The decline of the Zetas, however, has not brought security for the inhabitants of Veracruz.
For the Quevado Orozco family, life under the control of CJNG was even worse.
Kidnappers took Gerson Quevado, a 19-year-old architecture student, from outside a convenience store in the town of Medellin de Bravo in March 2014. They demanded 80,000 pesos, about $4,300, from his family who paid the ransom exactly as they were told.
Gerson's father, mother, sister, brother, girlfriend, and girlfriend's brother waited at the family home for a call that didn't come to say he had been released. Instead, a supposed friend of the family gave them an address where he said Gerson was being held.
'Why did they kidnap my son? Why did they kill my other son? He only wanted to see his brother... These people don't have mothers? They don't have children?'
The family sent Gerson's brother, Alan, a promising 15-year-old goalie on a popular Veracruz soccer team. They also sent Miguel, his girlfriend's brother and an accomplished taekwondo fighter. They didn't tell the authorities. They were nervous the police had links to the kidnappers.
Alan and Miguel were met by gunfire when they arrived and died instantly.

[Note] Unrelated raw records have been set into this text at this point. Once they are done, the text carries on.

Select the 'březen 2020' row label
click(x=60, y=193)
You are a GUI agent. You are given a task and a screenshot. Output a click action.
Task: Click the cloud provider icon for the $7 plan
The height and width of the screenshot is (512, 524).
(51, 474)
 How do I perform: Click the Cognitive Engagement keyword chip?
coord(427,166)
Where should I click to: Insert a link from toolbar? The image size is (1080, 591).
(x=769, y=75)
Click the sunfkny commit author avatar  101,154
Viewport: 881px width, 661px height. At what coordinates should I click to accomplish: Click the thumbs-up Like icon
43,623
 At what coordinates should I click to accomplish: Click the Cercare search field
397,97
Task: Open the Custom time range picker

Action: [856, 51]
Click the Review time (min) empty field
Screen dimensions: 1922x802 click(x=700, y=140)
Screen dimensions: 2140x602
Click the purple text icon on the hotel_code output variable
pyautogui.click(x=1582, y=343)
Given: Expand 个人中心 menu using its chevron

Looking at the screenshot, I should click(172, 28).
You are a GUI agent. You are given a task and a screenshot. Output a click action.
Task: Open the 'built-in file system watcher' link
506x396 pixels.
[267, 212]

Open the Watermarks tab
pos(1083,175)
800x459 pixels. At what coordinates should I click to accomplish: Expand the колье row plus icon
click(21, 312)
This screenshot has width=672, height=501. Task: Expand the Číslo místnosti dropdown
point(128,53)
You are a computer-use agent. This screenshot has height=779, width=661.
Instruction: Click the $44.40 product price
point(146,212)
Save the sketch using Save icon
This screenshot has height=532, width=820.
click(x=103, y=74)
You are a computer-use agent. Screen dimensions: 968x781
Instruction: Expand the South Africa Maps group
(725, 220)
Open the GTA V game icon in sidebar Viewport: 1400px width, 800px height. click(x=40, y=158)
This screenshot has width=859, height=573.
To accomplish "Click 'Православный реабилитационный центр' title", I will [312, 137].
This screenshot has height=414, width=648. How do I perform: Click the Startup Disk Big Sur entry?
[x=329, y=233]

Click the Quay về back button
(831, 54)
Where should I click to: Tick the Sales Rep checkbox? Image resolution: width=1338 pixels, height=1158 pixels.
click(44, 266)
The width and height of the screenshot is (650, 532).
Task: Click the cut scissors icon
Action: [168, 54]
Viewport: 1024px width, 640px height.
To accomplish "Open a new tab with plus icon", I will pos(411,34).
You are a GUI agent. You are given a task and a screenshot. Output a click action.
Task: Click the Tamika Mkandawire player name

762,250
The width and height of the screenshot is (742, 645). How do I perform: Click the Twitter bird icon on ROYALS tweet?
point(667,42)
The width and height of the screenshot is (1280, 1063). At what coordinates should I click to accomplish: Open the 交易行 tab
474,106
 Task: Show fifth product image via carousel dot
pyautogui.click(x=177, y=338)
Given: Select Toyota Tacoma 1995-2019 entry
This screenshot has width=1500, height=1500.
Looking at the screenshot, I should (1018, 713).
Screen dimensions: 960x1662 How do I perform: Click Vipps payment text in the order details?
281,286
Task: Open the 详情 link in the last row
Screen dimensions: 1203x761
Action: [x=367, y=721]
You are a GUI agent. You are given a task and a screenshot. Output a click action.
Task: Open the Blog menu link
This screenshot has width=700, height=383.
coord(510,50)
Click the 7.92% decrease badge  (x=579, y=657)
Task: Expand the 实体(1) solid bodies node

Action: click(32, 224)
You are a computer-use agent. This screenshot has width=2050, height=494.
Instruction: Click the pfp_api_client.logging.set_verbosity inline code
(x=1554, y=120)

Gerson is still missing today.
Gerson, Alan, and Miguel are all missing or dead. Family members march in Mexico City on Mother's Day holding their images. (Photo by Nathaniel Janowitz/VICE News)
The family are convinced that the kidnappers were part of the CJNG and have police protection because they did not act on evidence they gave them.
"Not only did our relatives disappear, the evidence disappeared too. What do you do with so much corruption?" said Marisela Orozco, Gerson and Alan's mother. "The fucking government is the one that is finishing us."
Orozco, her husband, and her daughter marched with the mother of Rubí on Mother's Day in Mexico City, still trying to bring awareness to the violence in a state they have now fled.
"Why did they kidnap my son? Why did they kill my other son? He only wanted to see his brother," she said. "Don't these people have mothers? Don't they have children?"
El Sangres said he does have an ex-wife and kids. He claimed his ex knows what he does, but his children do not, though he no longer sees any of them.
"The family doesn't exist to me anymore, I'm alone," he said. For a moment he seemed unable to choose his words. His voice shook. "They don't know what's going on with me. I know about them, but no... "
El Sangres would only agree to a photo if we provided a mask. He decided to cover his head with a sheet and took aim at the camera. (Photo by Nathaniel Janowitz/VICE News)
The self-confessed mass murderer also described his decision to join the cartel as the product of the abuses of authority he witnessed as a municipal police officer. He said he left his job because of "all the injustices" that he saw and then joined the cartel when "they offered the right price."
But Sangres also said life as a hitman was not easy.
"Your life gets worse in all aspects," he said. "You don't sleep well. You feel the need to keep moving from one place to the other all the time. Why? Because even your own organization wants to bring you down."
Just before leaving the hotel, El Sangres told us that we could take a single photo, but only if we provided him with a mask. We had brought one with us in case he made this demand.
The hitman took a white sheet and covered the rest of his head. Standing in front of a white wall he raised his hand and pointed it at the camera. The movement made his shirt rise slightly revealing a real gun tucked neatly into his pants.